View Full Version : weights of different fluids

leeschaumberg

06-04-2008, 10:36 AM

Trying to find actual weights of fluids is very difficult unless you weigh them your self. As an example - What does 20-50 oil weigh? Whats the differance between mineral and synthetic? What does LL100 weigh a gallon? Having a good chart showing the weights of all fluids would be nice. Weights should be x.xx per (unit). If any body can answer some of these please feel free. Thanks Lee

John Clark

06-04-2008, 11:39 AM

Trying to find actual weights of fluids is very difficult unless you weigh them your self. As an example - What does 20-50 oil weigh? Whats the differance between mineral and synthetic? What does LL100 weigh a gallon? Having a good chart showing the weights of all fluids would be nice. Weights should be x.xx per (unit). If any body can answer some of these please feel free.
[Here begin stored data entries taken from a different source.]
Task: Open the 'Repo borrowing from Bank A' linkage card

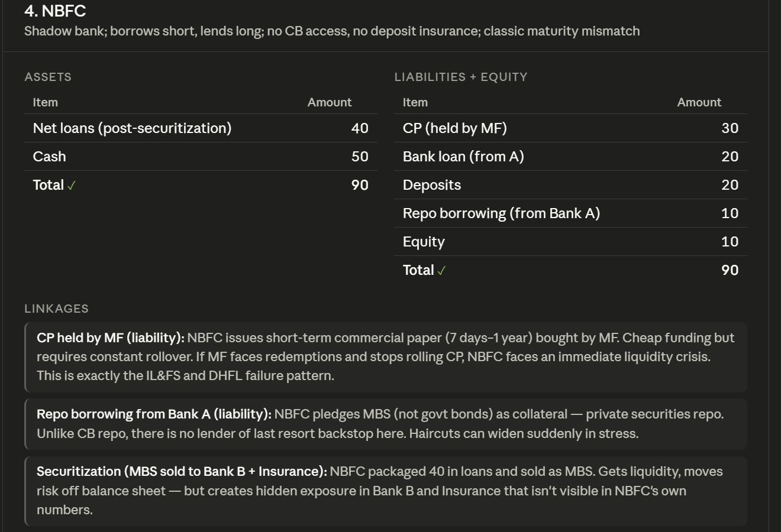Action: [x=386, y=424]
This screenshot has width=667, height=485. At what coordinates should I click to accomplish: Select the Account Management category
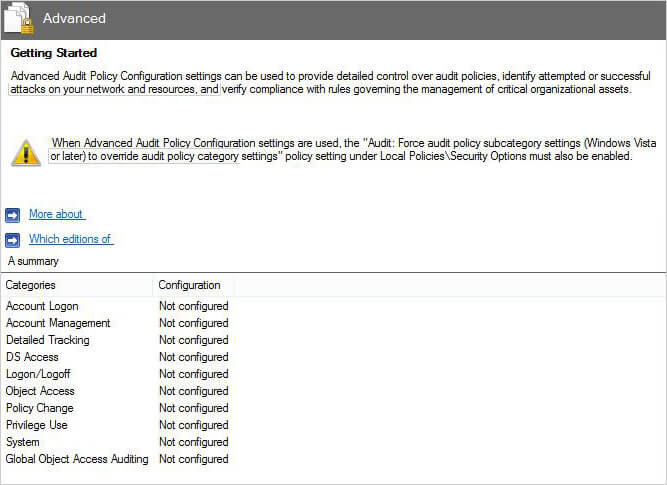pyautogui.click(x=58, y=323)
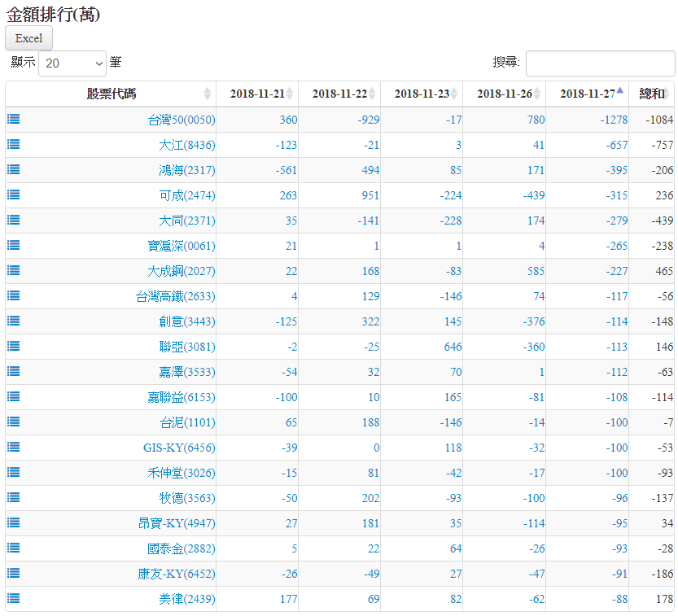The image size is (678, 616).
Task: Open the list icon for 國泰金(2882)
Action: [14, 548]
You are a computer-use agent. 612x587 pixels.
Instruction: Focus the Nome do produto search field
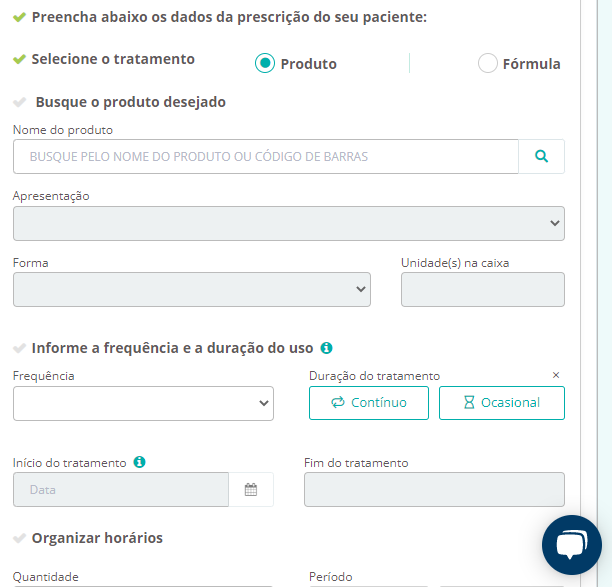(265, 157)
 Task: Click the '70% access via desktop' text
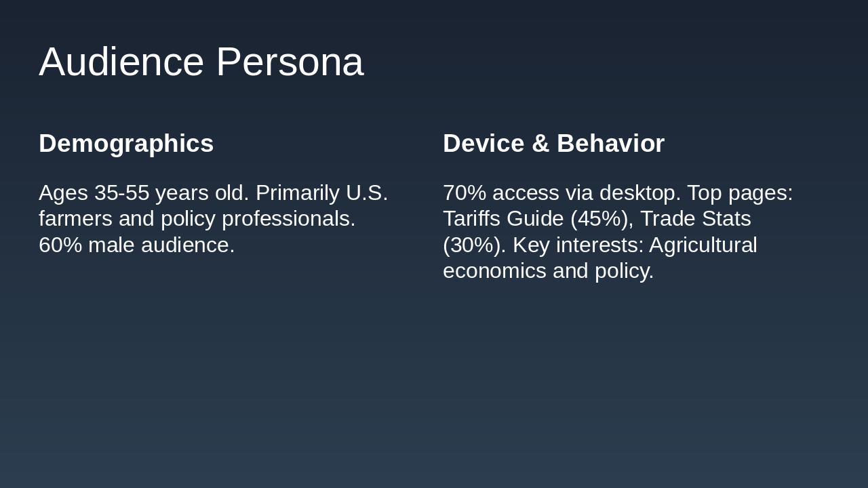[x=561, y=193]
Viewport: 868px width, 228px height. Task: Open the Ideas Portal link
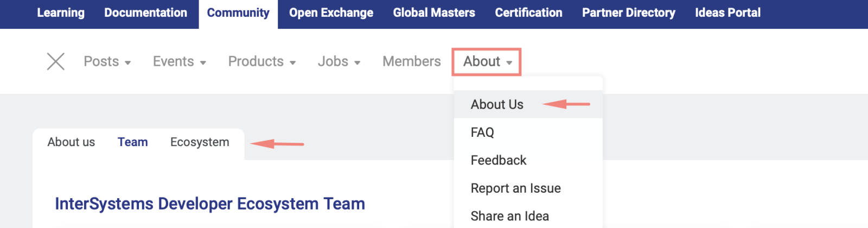point(727,13)
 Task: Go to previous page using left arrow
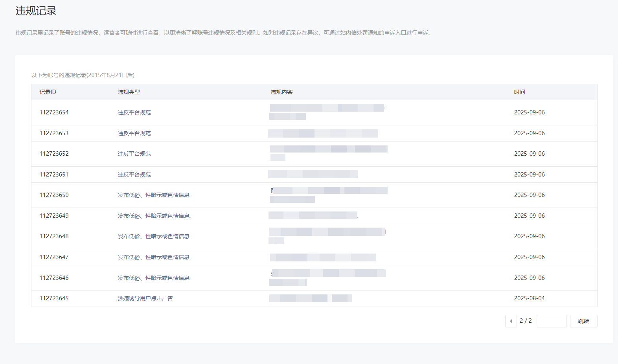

Thanks Lee

The general rule is 6.0 pounds per gallon for 100LL and 6.8 pounds per gallon for engine oil. These numbers are close enough for most weight and balance issues. If you want to get technical you need to know the temperature of the fluids at the moment of the calculation. Gasoline weighs 6.15 pounds per gallon at 60 degrees F but can vary from 5.8 to 6.5 depending on the temperature. Motor oil weighs 6.8 pounds per gallon. For practical purposes, I just figure 2 gallons (8 quarts) in the BOW (basic operating weight ) of the airplane. Again, to know the true weight you would need to know the exact amount of oil in the engine and the temperature at the time of the measurement.

John Clark

RV8 N18U "Sunshine"

KSBA

Auburntsts

06-04-2008, 12:11 PM

If you really want the true weight you also have to factor in the pressure as density is affected by both temp and pressure. On a standard day 20W-50 weighs 7.34 lbs/gal. 10W-30 weighs a tad less at 7.26 lbs/gal and SAE 60 weighs a bit more at 7.49 lbs/gal. I derived this by taking a gander at the MSDS's of a number of brands (Aeroshell, Exxon, Castrol, and Phillips). To compare, water weighs 8.3 lbs/gal on a standard day.

Transporter

06-04-2008, 12:20 PM

For planning purposes, you can estimate using (these are US Army planning factors):

Gas: 6.103 lb/gal

Oil: 7.434 lb/gal

Water: 8.33 lb/gal

More accurate estimates for your specific brand/weight of oil, fuel, etc. can be derived by digging up the tech data for the product. Gotta do some math, since weight must be derived from the product density (usually expressed in kg/cubic meter or kg/liter at a specific temp.).

As an example, Aeroshell lists .892 kg/liter as the density for 40W at 15 degrees C.

Convert this into kg/quarts (using 1 quart=.9464 liter) giving 0.8441888 kg/qt; convert kg to lb (using 1 kg=2.2046 lb) giving 7.444394514 lb/gal. As always, YMMV.

Formula (formulae?) can be found on the web.